Again, democracy will be, in a large sense, individualistic. That ideal of society which seeks a disciplined, obedient people, submissive to government and unquestioning in its acceptance of orders, is not a democratic ideal. You cannot have an atmosphere of "implicit obedience to authority" and at the same time and in the same place an atmosphere of democratic freedom.
There is only one kind of discipline that is adequate to democracy and that is self-discipline. An observant foreigner has lately remarked, somewhat paradoxically, that the Americans seemed to him the best disciplined people in the world. In no other country does a line form itself at a ticket office or at the entrance to a place of amusement with so little disorder, so little delay, and so little help from a policeman. In no other country would an appeal of the government for self-control in the use of food or fuel, for a restriction of hours of business, for "gas-less Sundays," have met with so ready, so generous and so sufficient a response.
Our American lads, alert, adaptable, swiftly-trained, self-directed, have been quite the equal of the continental soldiers, with their longer technical training and more rigorous military discipline. In these respects the English, and especially the British colonial soldiers have been much like our own.

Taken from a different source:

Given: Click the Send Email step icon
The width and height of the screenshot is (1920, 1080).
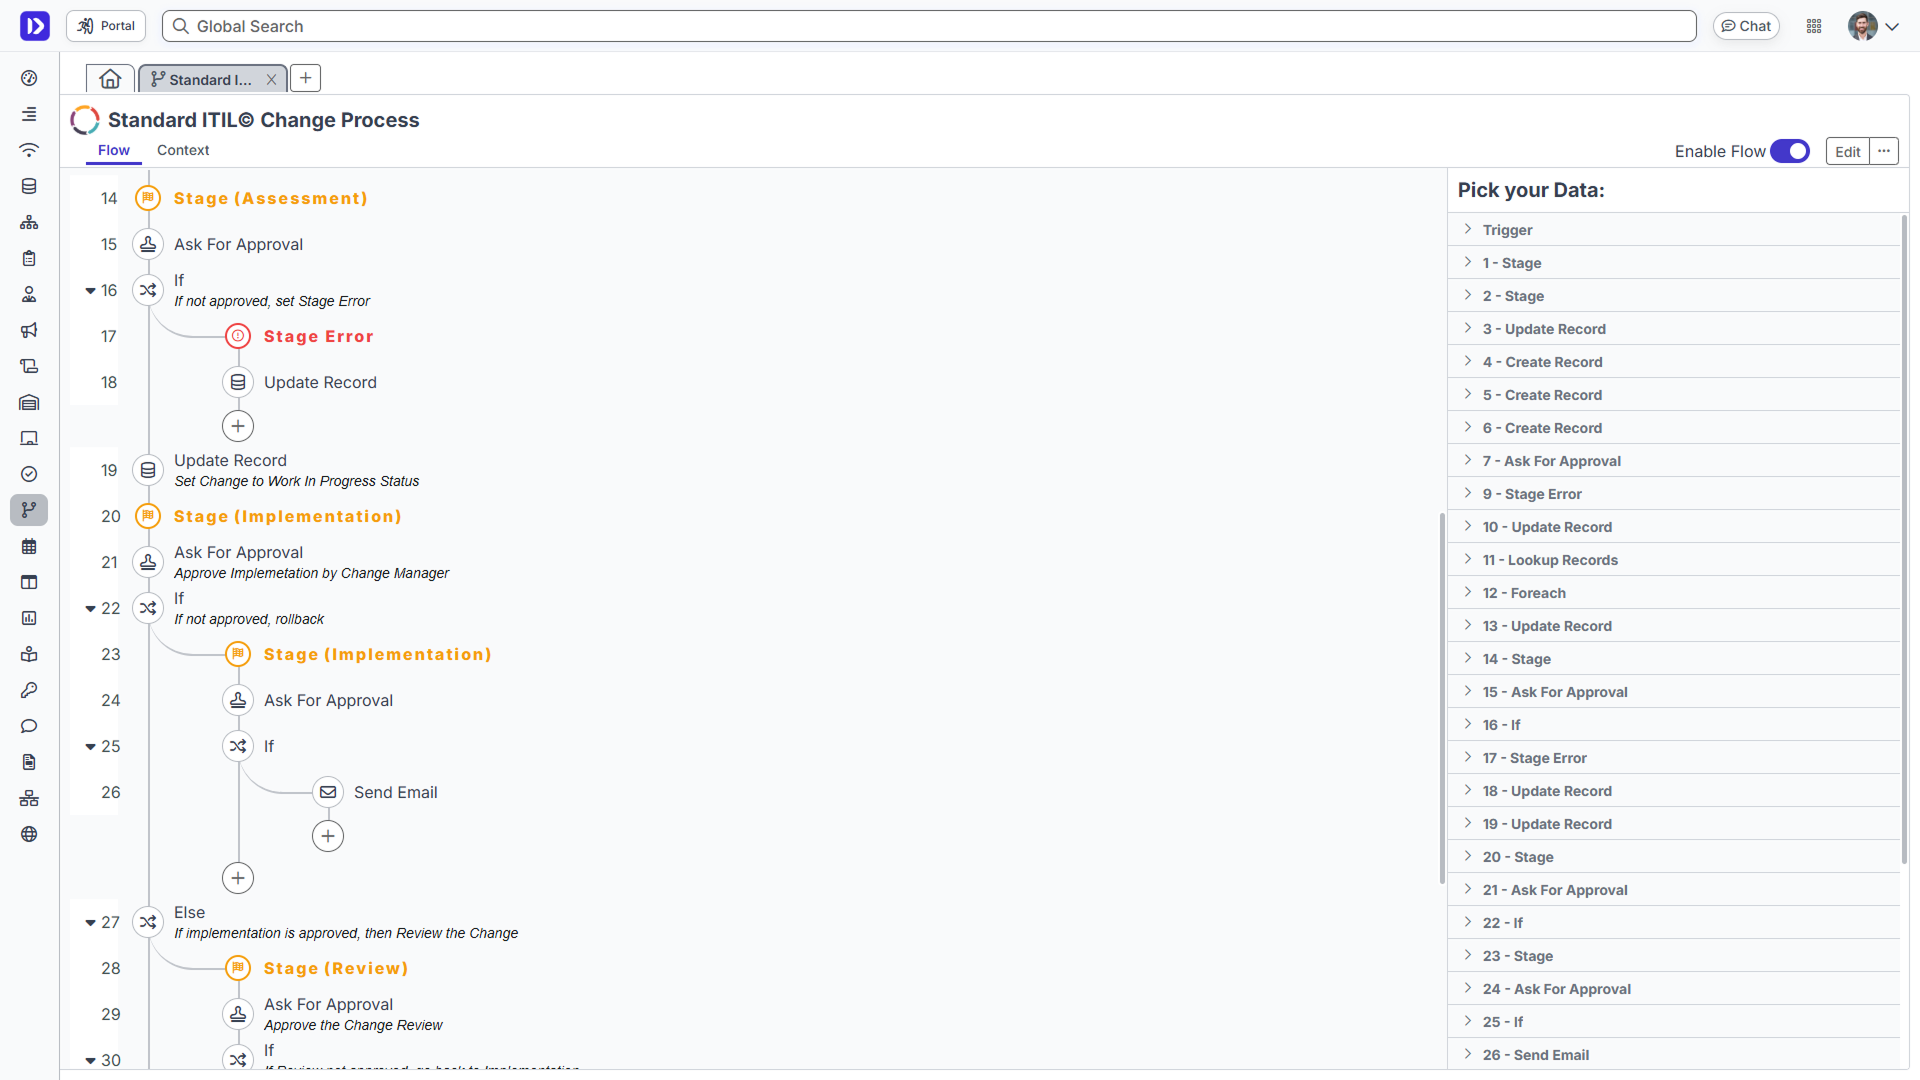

Democracy, whether for peace or for war, in America or in England, favors individuality. Independence of thought and action on the part of the mass of the people are alike the result of democracy and the condition of its continuance and more complete development, and it is visibly growing in England as the trammels of old political and social class control are being thrown off.
Edward P. Cheyney: Historical Tests of Democracy
What is a constitution? Certainly not a league, compact, or confederacy, but a fundamental law.
That fundamental regulation which determines the manner in which the public authority is to be executed, is what forms the constitution of a state. Those primary rules which concern the body itself, and the very being of the political society, the form of government, and the manner in which power is to be exercised—all, in a word, which form together the constitution of a state—these are the fundamental laws.
This, Sir, is the language of the public writers. But do we need to be informed, in this country, what a constitution is? Is it not an idea perfectly familiar, definite, and well settled? We are at no loss to understand what is meant by the constitution of one of the States; and the Constitution of the United States speaks of itself as being an instrument of the same nature.